Als het minder goed gaat met de economie verliezen veel mensen hun baan. De geschiedenis kent zo nu en dan van deze perioden. We noemen dat crisis.
In de jaren twintig werkten veel mensen in het veen in Drenthe. Maar de brandstof turf werd vervangen door steenkool. Dat was goedkoper en gaf meer hitte. De kolen kwamen uit het buitenland en uit Limburg. In Drenthe zaten daardoor veel mensen zonder werk.

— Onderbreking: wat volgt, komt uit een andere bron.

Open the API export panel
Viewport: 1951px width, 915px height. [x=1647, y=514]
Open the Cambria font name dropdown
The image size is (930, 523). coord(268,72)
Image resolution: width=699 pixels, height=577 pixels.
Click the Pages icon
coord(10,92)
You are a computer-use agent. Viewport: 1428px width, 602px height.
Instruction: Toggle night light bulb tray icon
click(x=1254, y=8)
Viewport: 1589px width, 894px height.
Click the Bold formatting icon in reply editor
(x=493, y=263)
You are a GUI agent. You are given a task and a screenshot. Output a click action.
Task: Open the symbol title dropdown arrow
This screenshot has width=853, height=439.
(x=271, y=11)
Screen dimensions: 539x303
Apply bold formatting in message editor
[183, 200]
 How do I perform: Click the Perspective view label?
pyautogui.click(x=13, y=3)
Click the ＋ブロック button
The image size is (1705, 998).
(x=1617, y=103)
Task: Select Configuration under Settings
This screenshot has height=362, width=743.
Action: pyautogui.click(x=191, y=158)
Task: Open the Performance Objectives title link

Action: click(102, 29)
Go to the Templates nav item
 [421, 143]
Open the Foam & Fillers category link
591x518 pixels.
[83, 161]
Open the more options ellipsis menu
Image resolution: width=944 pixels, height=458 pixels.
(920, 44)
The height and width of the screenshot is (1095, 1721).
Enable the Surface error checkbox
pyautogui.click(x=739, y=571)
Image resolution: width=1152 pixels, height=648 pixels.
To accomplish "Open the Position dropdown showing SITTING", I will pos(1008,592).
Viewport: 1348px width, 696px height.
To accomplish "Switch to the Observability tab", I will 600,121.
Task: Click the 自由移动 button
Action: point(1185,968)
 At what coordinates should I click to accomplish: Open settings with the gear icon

Er moest in diezelfde periode veel in Drenthe gebeuren, de heidevelden moesten worden afgegraven, er moesten bossen worden aangelegd en de wegen moesten worden verbeterd. Ook werden er kanalen gegraven. Met de hand. Voor al dat werk werden werkelozen gebruikt. Zij kregen niet veel betaald, maar verzetten wel veel werk. Mede door de crisis in 1929 hebben veel werklozen heel veel spitwerk in Drenthe gedaan.
Werkverschaffing
De werkzaamheden werden betaald door de overheid. Dit noemde men de werkverschaffing. De regering was van mening dat de werkloze arbeiders wel wat moesten doen voor het geld dat zij ondersteuning kregen. Zonder die werkverschaffing zouden zij helemaal geen geld hebben, want er waren geen bedrijven die ze in dienst wilden nemen. Daarom werden er projecten bedacht die nuttig waren voor de maatschappij en die vele handen werk konden geven. Een voorbeeld daarvan was de aanleg van het Linthorst Homankanaal van Hoogeveen naar Beilen. Als het met de economie beter ging, konden de mensen weer een gewone baan zoeken.